The story of Fay
Most wouldn’t have heard of this disease we certainly hadnt till May 2020.
It is rare & affects Females more, Males are a very low %. I am 65 it seems to be more in the 30s to 40s & there is no cure.
I started with a slight cough in April 2018, it wouldn’t go then wheezing in my throat, in October I saw my GP, he said heart related & I needed to see my Cardiologist, I did & had another Angiogram. That came back better than the last one so back to GP again & still no answers.
January 2019 I saw Cardiologist again general checkup time.
Thankfully on that day he heard me wheezing in my throat, I’d been telling my GP it was in the throat, he said I needed to see a ENT & to tell my GP this.
I had my daughters wedding in March so I went to him for a referral in April, I wanted to get the wedding out of the way first. My GP said cardio problem, but let’s do a CT etc as ENT would do that anyway. We did a Thyroid test & ultrasound then CT of chest & neck all on different days, by this time my shortness of breath was worse & wheezing on excersion.
Its now June I went back to GP & all test etc were ok, he then wanted me back to my cardio, but I didn’t go, my GP didn’t think i needed ENT.
So then I started researching all my medications I was on, & a couple did cause bad shortness of breath & coughing.
A different GP checked my medications & I was able to get off a couple, but it didn’t change anything. You can see how all these symptoms can be mistaken for heart or asthma related things.
So now heading towards end of 2019 & unfortunately struggling & getting worse.
Doing housework was hard & walking around the block was out of the question, talking on ph was hard too, gasping for breath in between talking, not to mention the tiredness I was having I just thought this is just me getting old or I’m imagining it.
My family had noticed all of these symptoms.
Come January 2020 things changed I got a new Cardiologist, my other had retired.
On my first visit he examined me throughly,
he picked up a heart murmur which I didn’t know about, & heard the wheezing coming from my throat.
He said I definitely need to see a ENT & had to go to GP for referral, of course he wrote this in his letter back to him.
He also booked me in for a Echocardiogram as thought I had a heart valve problem, I’m thinking ok maybe the heart valve adding to shortness of breath to?
I went back to GP & finally got my referral, by February 2020 I ended up finding out I had 2 heart valve problems (mild ) so I’m thinking again maybe it’s that.

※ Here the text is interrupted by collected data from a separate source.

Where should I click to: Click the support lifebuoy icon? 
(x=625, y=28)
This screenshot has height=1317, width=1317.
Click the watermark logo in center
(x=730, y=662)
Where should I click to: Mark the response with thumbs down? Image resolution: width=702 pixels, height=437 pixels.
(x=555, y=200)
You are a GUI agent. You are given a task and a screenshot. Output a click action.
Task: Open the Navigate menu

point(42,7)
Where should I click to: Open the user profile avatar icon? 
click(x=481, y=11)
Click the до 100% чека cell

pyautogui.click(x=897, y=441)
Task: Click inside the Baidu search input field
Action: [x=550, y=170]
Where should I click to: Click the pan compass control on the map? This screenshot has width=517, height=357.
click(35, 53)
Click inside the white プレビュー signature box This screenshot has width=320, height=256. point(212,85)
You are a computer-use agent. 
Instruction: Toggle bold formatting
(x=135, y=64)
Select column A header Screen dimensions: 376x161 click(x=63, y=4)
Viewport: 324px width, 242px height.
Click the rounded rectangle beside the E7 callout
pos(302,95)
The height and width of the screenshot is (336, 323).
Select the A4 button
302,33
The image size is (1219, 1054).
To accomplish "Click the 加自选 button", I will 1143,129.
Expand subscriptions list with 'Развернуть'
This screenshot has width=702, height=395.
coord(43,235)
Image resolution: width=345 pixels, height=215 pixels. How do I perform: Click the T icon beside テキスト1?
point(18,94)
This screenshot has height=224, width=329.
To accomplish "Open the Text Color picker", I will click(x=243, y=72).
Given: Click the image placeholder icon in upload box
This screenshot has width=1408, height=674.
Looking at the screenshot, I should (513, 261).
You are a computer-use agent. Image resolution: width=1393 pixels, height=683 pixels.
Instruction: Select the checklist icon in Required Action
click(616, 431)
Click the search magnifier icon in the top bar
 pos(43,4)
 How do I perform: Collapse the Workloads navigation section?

I finally saw a ENT in April 2020 & he could hear on me walking in that I had a stridor in my breathing etc.
He use a scope up nose & down as far as the voice box but couldn’t see enough so wanted CT of neck & chest done at the same time, as last ones weren’t they were done a week apart. Also on my other CT it had a aid supple change which I didn’t know of & my GP had said nothing about it to me.
I then had my CTs done & I was told that my Trachea was narrowing, it was just below the voice box, the narrowing measured 8mm approx & I needed to see a ENT at hospital.
I was told once they see narrowing of Trachea they will act pretty quickly.
Now it is mid May 2020. Also on CT it showed mild emphysema so more reasons for shortness of breath. See where I’m going with all of this so many other things can make you think it’s was something else.
The Hospital did act quickly, I saw the top ENT & yes had another scope down past voice box this time.
He explained the Trachea has narrowed beIow my voice box & it is about the size of a child’s, 50% had closed up.
It is called SUBGLOTTIC STENOSIS & is rare & how did i get it, don’t know.
People that have had operations & breathing tubes in for long periods of time get it from scar tissue damage.
Autoimmune disease can cause it, Rheumatic Arthritis & damage done to Trachea can also.
So many questions, I didn’t have any of these things. Within 3 weeks I had my operation, Tuesday 16th June 2020. They took 2 biopsy’s then put 4 steroid injections into the narrowing. They then put a balloon in & expanded it to widen it again, the balloon is removed not left in, I stayed in over night because of my heart health.
There is so much to learn about this, it does come back & there is no cure, sometimes the op has to be repeated 3 or 4 times a year. I’m 8 months on now, I’m open & I’ve been having in office steroid injections into outside of my neck by scoping, this is regular it keeps me out of hospital & dilations, 5th injection coming up it’s now Feb 2021. Mine is unknown so is Idiopathic Subglottic Stenosis, I’m doing well & happy to breathe again.
I belong to a group called Living with Idiopathic Subglottic Stenosis.